It’s A Gorgeous Day. The Diner’s open. Let’s Eat Out!

It’s A Gorgeous Day. The Diner’s open. Let’s Eat Out!

It was an unusually warm day yesterday. The girls in their respective hives broke cluster for cleansing and orientation flights. The above photo shows them flying into a bucket filled with pollen.

Even though pollen is a major irritant for people suffering from allergies, it is an essential nutrient for young bees in the hive and plays a key role in larval development. Pollen mainly consists of protein but also has lipids, vitamins, and minerals. It is consumed by nurse bees who digest and use its molecular content to secrete royal jelly from their hypopharyngeal glands. The jelly, in turn, is initially fed to the three castes of bees – workers, drones and prospective queens all receive royal jelly for the first three days of their lives as a larva. Only aspiring queens receive royal jelly for the entire duration as larvae. After three days, workers and drones are fed a mixture of bee bread and honey until they spin cocoons and their cells are capped. Bee bread is a blend of whole pollen, honey, and enzymes.

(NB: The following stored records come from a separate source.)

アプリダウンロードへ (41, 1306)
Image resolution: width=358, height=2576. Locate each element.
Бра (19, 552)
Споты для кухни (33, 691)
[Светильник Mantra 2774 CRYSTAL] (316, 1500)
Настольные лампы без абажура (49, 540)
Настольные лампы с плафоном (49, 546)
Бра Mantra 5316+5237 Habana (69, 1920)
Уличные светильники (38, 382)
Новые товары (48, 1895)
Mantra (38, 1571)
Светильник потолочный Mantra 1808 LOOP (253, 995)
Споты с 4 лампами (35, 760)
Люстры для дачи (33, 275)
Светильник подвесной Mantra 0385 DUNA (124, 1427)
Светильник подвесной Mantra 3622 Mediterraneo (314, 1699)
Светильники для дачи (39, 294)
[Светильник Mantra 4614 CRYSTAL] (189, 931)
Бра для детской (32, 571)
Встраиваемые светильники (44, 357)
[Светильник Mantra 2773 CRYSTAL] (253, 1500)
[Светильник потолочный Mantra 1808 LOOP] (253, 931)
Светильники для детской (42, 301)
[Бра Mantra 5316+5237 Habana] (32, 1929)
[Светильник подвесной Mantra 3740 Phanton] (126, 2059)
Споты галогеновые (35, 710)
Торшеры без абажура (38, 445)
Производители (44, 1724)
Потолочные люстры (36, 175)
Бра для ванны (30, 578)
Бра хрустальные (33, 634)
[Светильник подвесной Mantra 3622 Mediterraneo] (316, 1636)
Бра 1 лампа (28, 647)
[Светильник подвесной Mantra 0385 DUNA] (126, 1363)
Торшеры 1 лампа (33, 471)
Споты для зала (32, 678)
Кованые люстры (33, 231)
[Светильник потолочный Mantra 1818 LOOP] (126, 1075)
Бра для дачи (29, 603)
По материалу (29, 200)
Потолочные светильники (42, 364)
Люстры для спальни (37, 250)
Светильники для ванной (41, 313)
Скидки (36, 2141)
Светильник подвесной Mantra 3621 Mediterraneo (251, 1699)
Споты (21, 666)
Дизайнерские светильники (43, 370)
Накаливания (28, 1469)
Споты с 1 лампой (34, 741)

Occasionally, foraging bees will carry both pollen and honey, but the payload can be overwhelming. Thus, most bees ferry either pollen or nectar. A single bee can maintain flight control carrying half her body weight in pollen. She stuffs it into receptacles called corbiculae or, pollen sacks on her hind legs. A honeybee is hardwired to forage on just one type of flower or plant during each trip from the hive. This assures cross-pollination for any one particular species. Ergo, if a bee starts out visiting blueberry bushes in a field that also has clover as ground cover, it will continue visiting only blueberry flowers. Bees will also collect pollen from plants that don’t provide much nectar. Here in the Appalachia’s, the red maple tree is the first major bloom of the spring. The red maple is not a honey producer, but this single event, starting around March 5th signals the queen to begin laying eggs in earnest in preparation for the first honey flow. Unfortunately, honeybees collect pollen from agriculture such as corn that is laden with pesticides and fungicides. On our mountaintop, the girls don’t have to worry about poisons because we are surrounded by the Pisgah National Forest with no crops within flight distance from their hives.